### What this task involves
Count the lines in the records below that contain the string "beside", matching case exactly. Reply with that number alone.

### Data shown
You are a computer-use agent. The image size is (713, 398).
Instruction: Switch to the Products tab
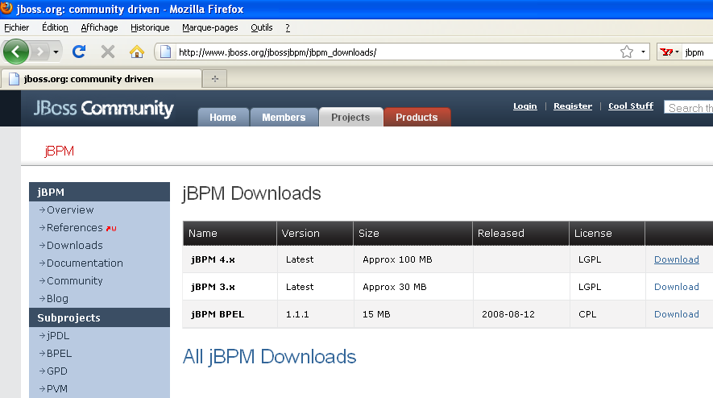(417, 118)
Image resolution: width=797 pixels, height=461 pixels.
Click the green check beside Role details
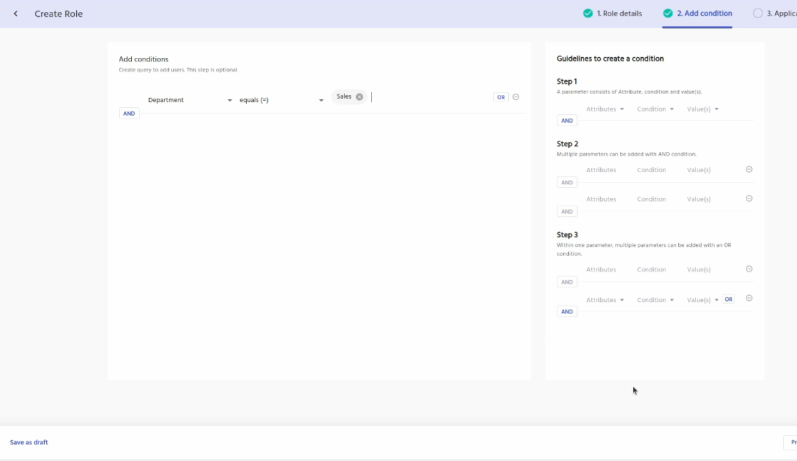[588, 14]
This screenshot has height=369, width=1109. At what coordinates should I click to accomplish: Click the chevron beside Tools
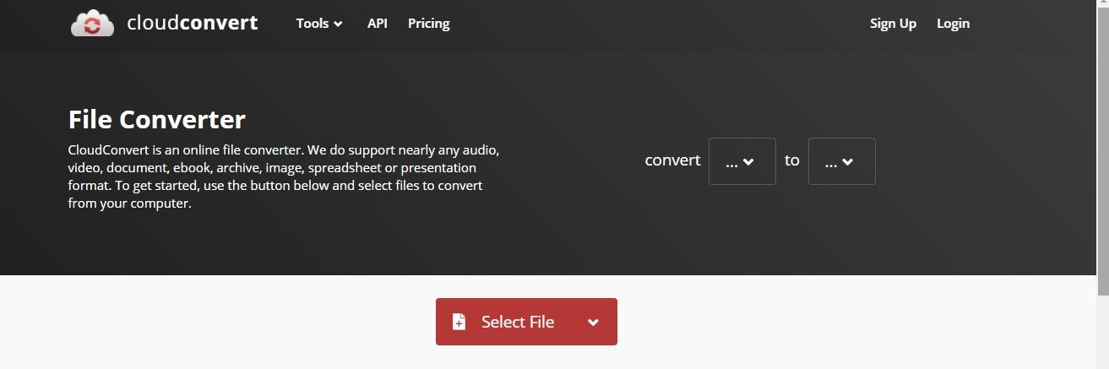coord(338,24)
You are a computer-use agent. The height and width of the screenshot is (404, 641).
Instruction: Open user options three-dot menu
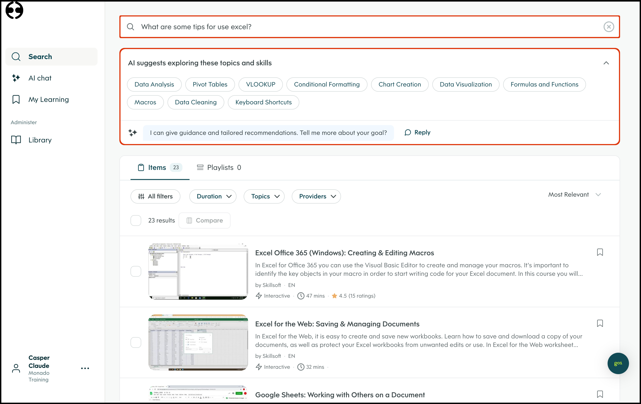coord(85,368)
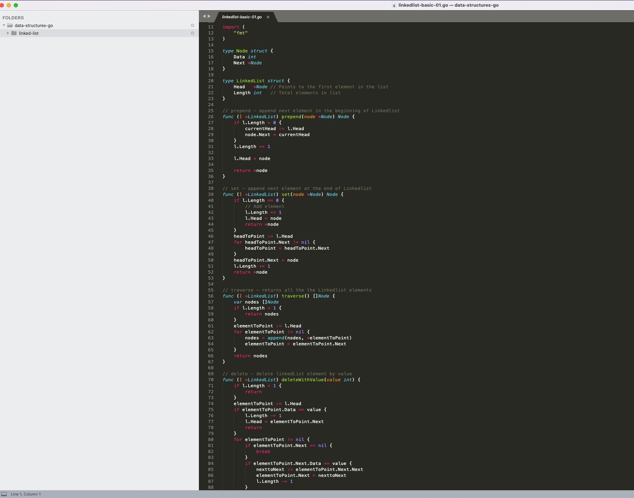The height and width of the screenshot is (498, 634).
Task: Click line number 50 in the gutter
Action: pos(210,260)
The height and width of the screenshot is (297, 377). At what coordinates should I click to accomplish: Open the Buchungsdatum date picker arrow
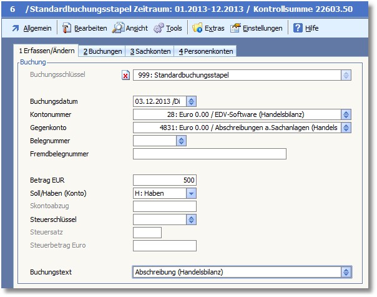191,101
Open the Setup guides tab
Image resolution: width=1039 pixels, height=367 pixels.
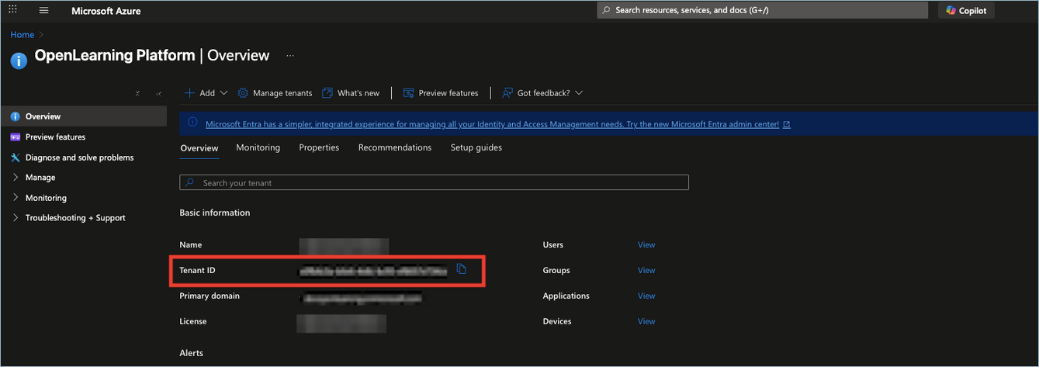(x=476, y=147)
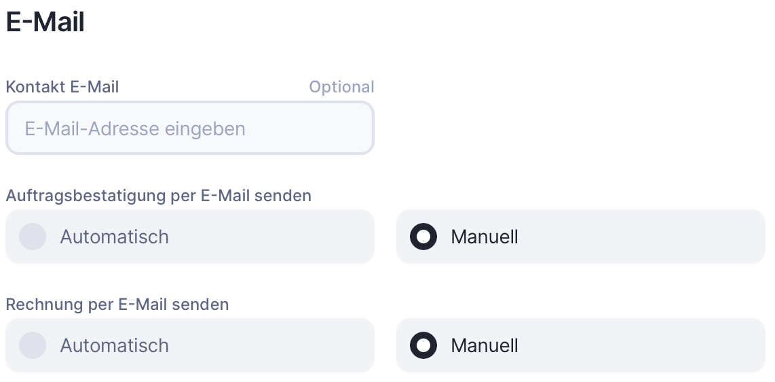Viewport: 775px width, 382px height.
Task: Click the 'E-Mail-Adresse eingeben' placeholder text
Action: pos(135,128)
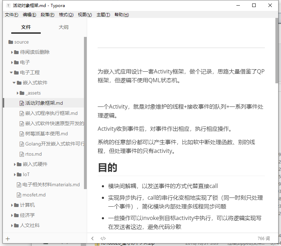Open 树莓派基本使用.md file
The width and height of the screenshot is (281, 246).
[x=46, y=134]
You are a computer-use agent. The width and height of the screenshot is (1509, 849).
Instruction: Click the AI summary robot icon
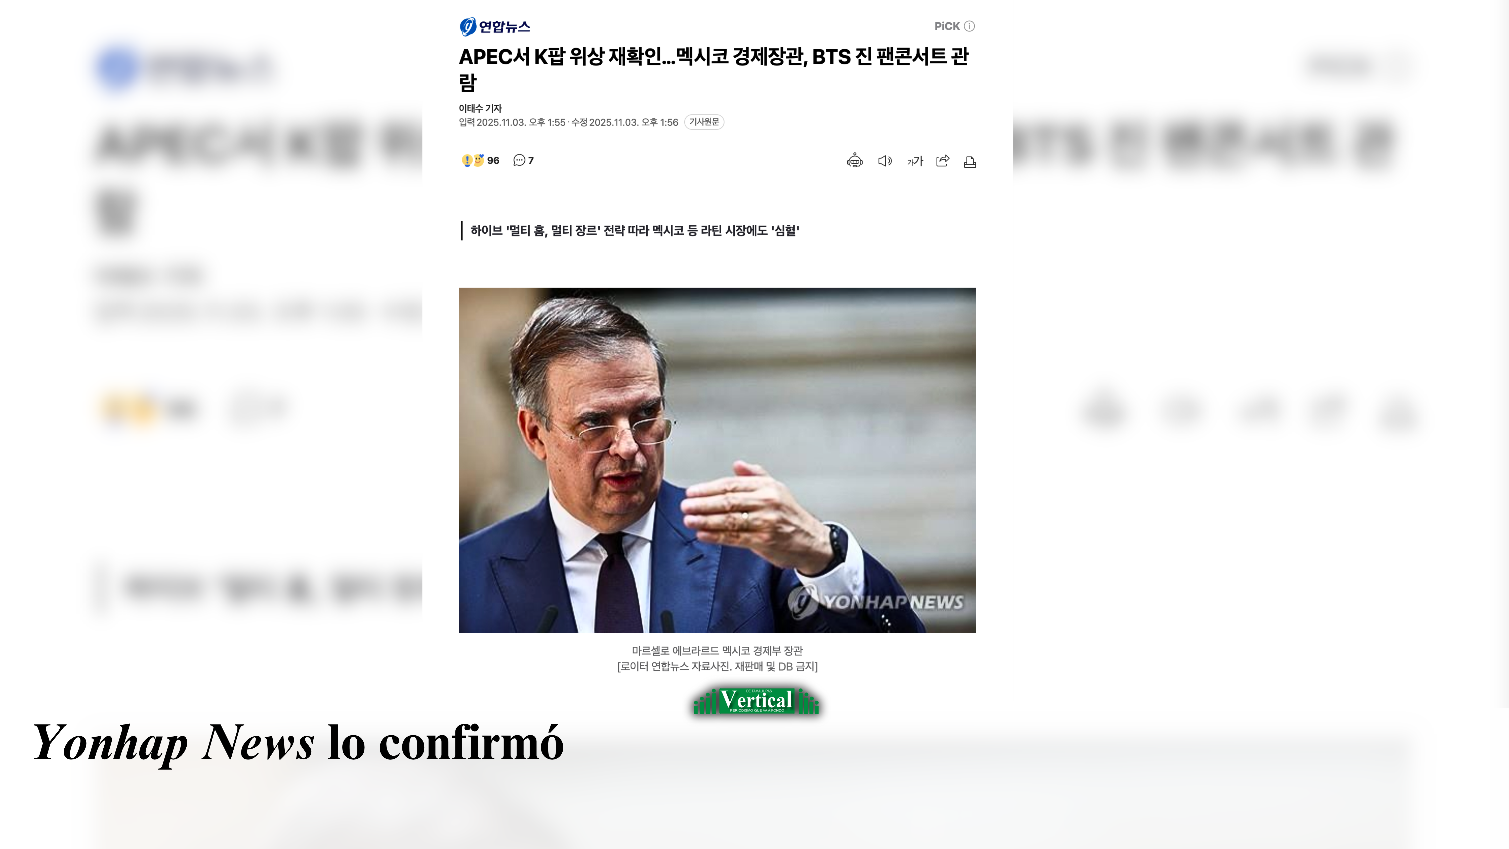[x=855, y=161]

--

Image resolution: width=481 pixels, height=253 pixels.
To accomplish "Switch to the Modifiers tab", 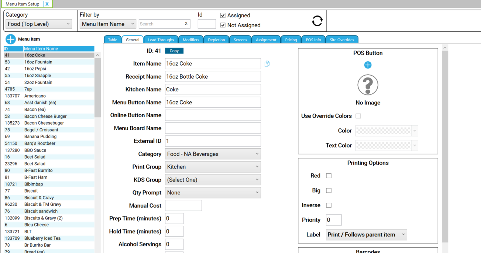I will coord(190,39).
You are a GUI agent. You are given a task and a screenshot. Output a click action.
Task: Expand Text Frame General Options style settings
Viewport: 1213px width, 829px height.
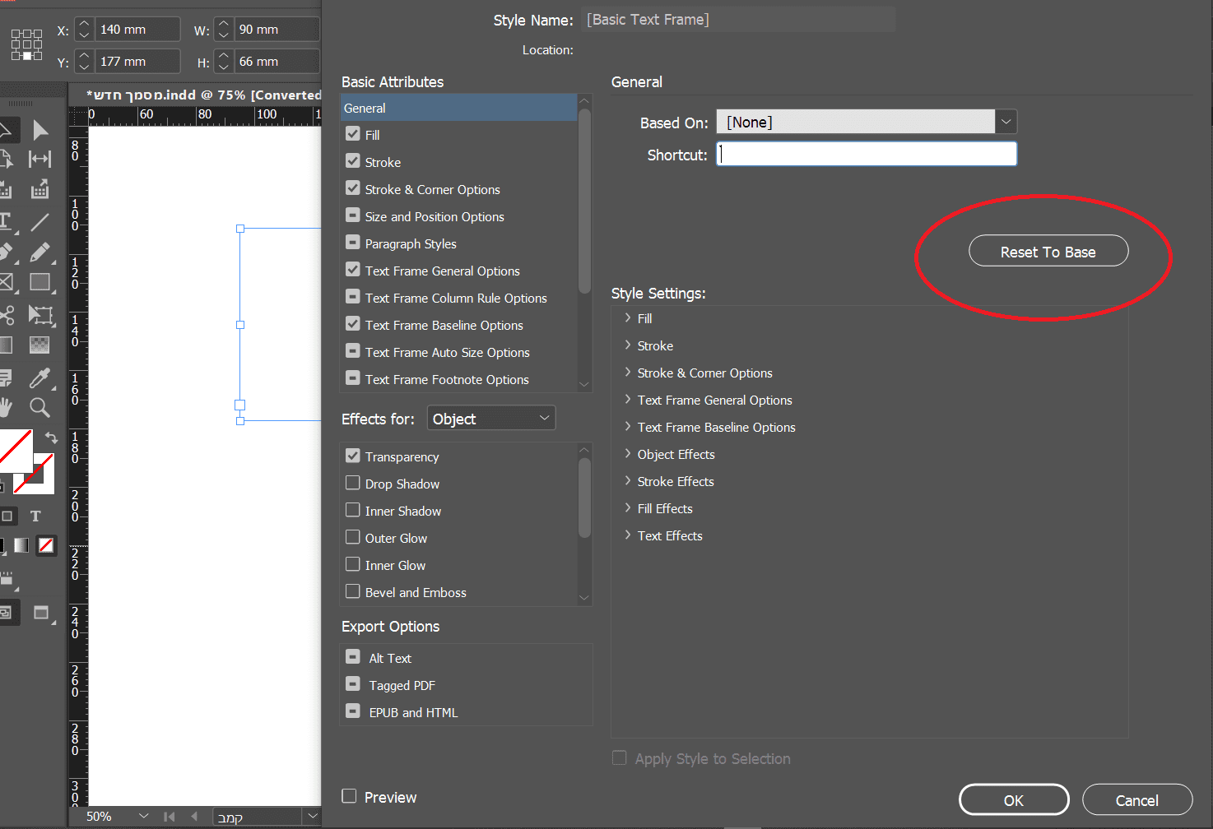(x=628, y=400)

### Output of the exercise
2